— Problem —
Reproduce each line of the records below word for word, omitting the pictures.

Records
☆ ☆ ☆ ☆

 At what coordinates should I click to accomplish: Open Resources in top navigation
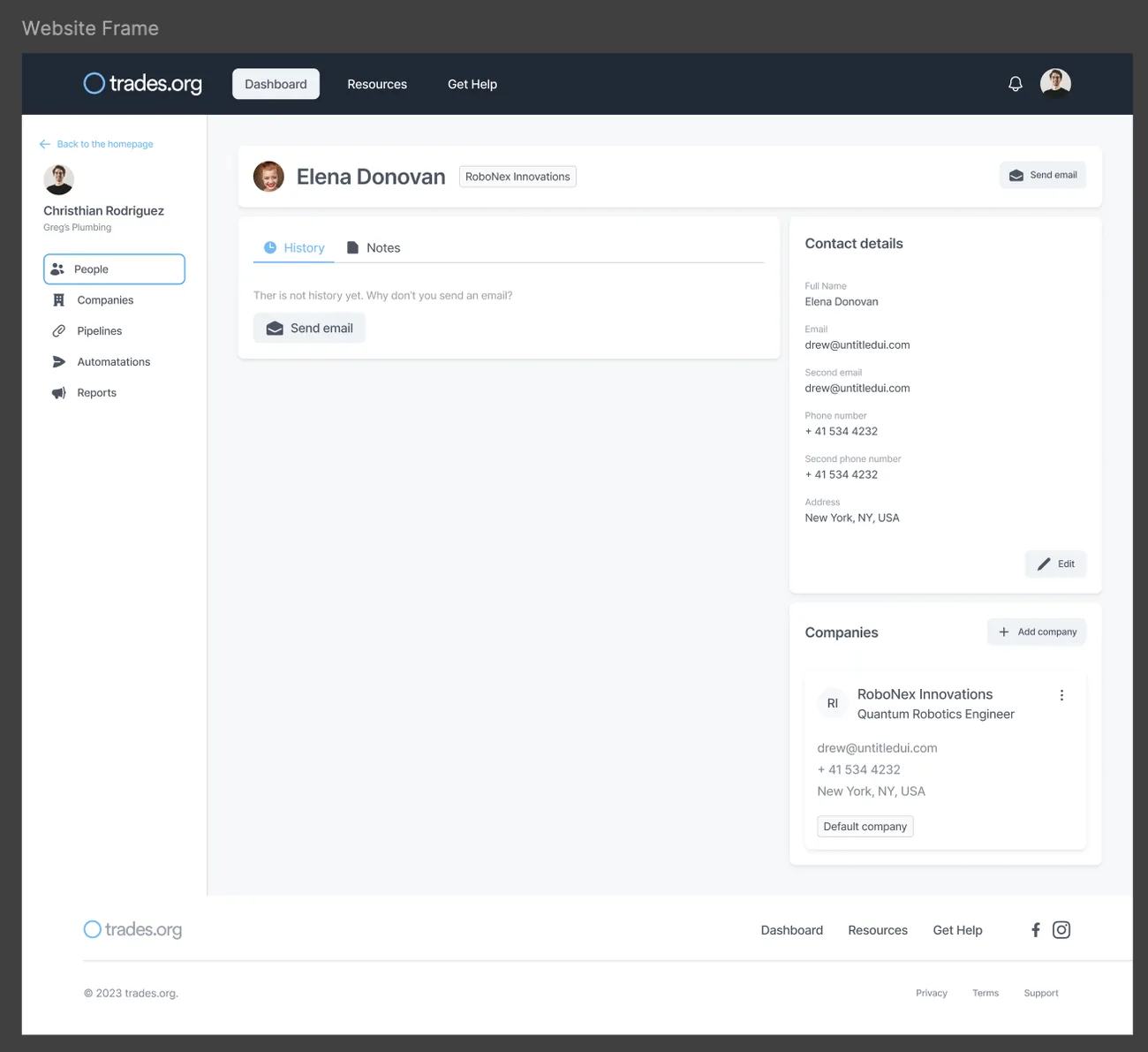pos(377,84)
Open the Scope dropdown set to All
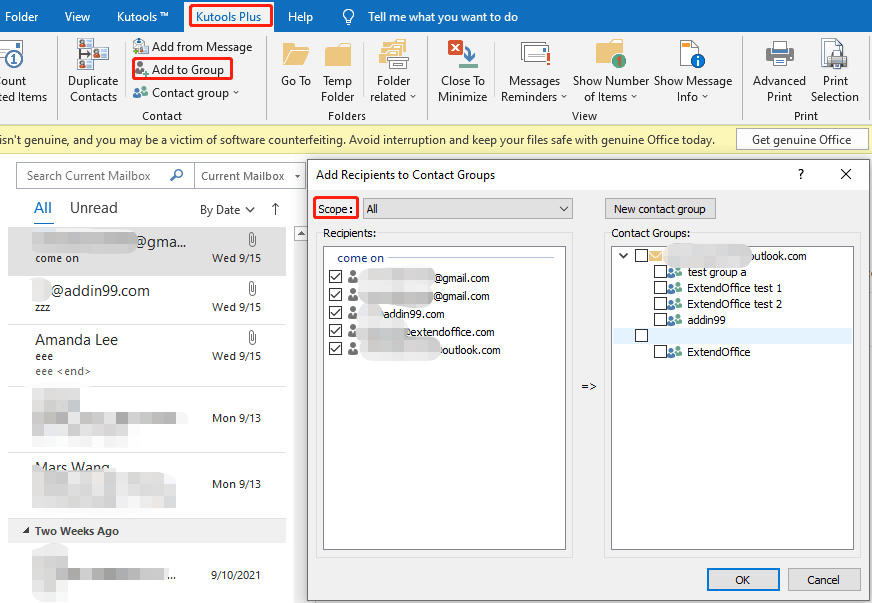The image size is (872, 603). (467, 209)
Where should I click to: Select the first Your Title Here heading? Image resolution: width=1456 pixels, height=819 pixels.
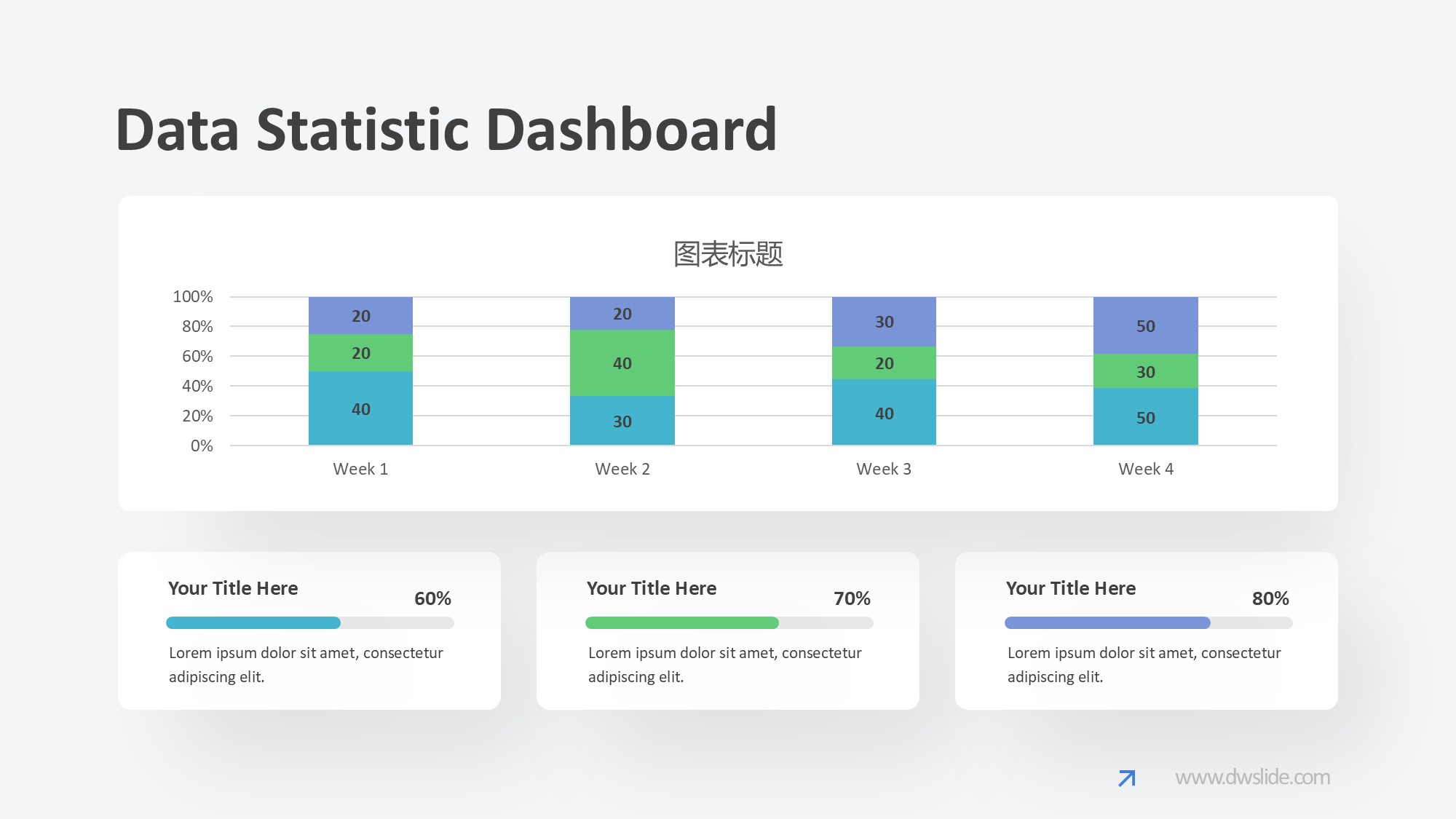click(x=233, y=588)

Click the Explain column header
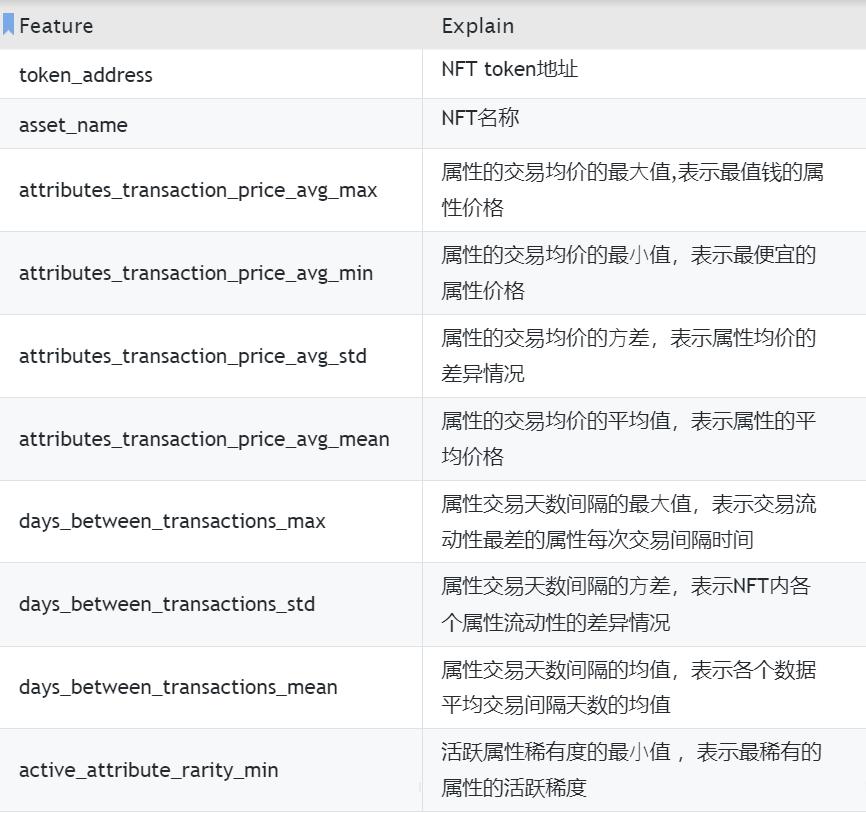click(x=477, y=26)
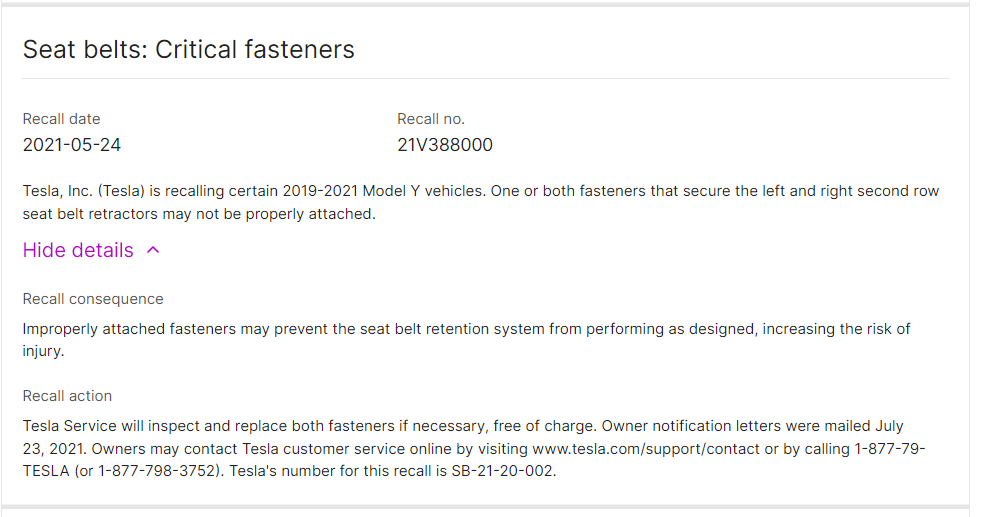Click the Recall consequence heading

pos(93,299)
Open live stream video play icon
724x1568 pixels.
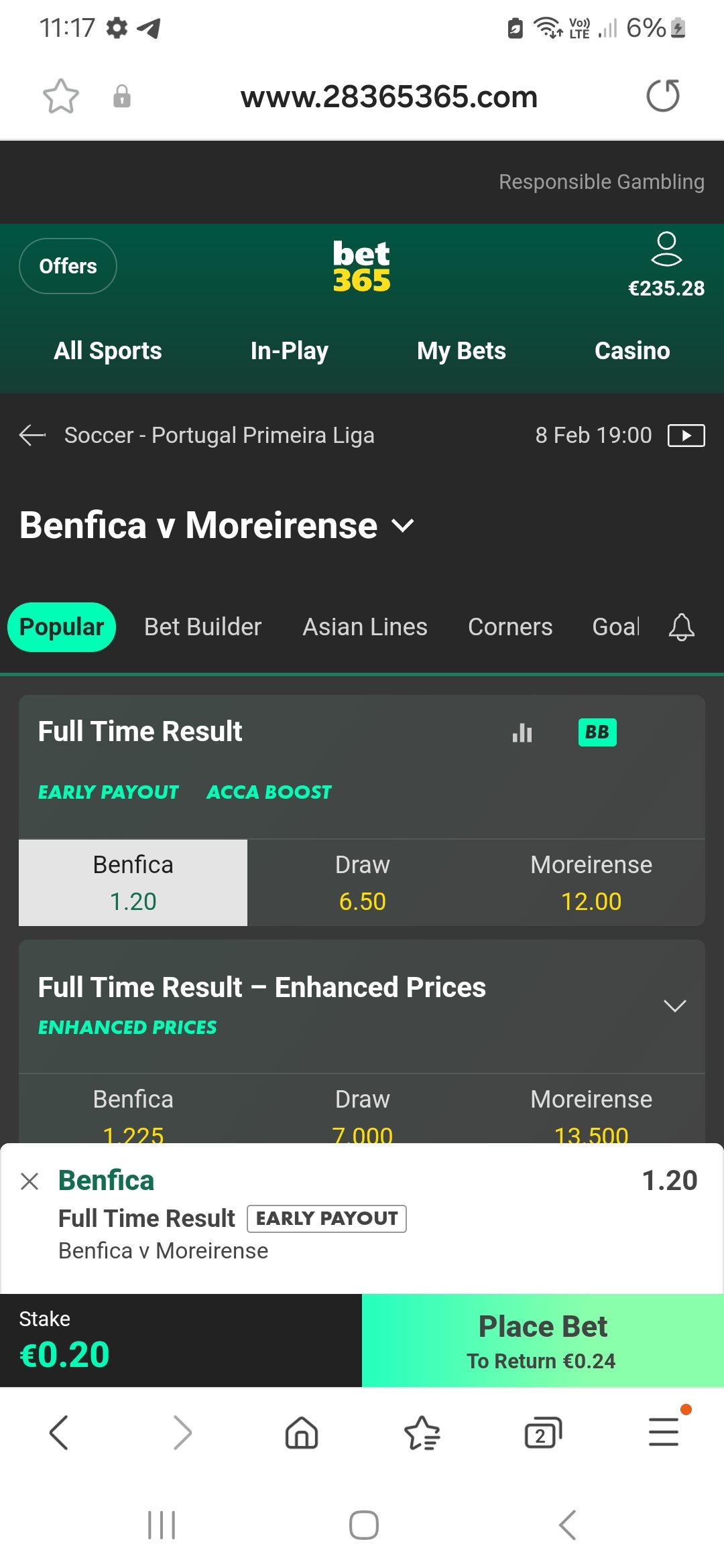686,436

☆ ☆ ☆ ☆

— Complete response —
 At what coordinates should I click to accomplish: Open Resources in top navigation
pos(377,84)
Open the Scope dropdown set to All
The image size is (872, 603). (467, 209)
Where should I click to: Select the first Your Title Here heading? Image resolution: width=1456 pixels, height=819 pixels.
click(x=233, y=588)

Click the Explain column header
click(x=477, y=26)
Click the Recall consequence heading

pos(93,299)
Open live stream video play icon
724x1568 pixels.
686,436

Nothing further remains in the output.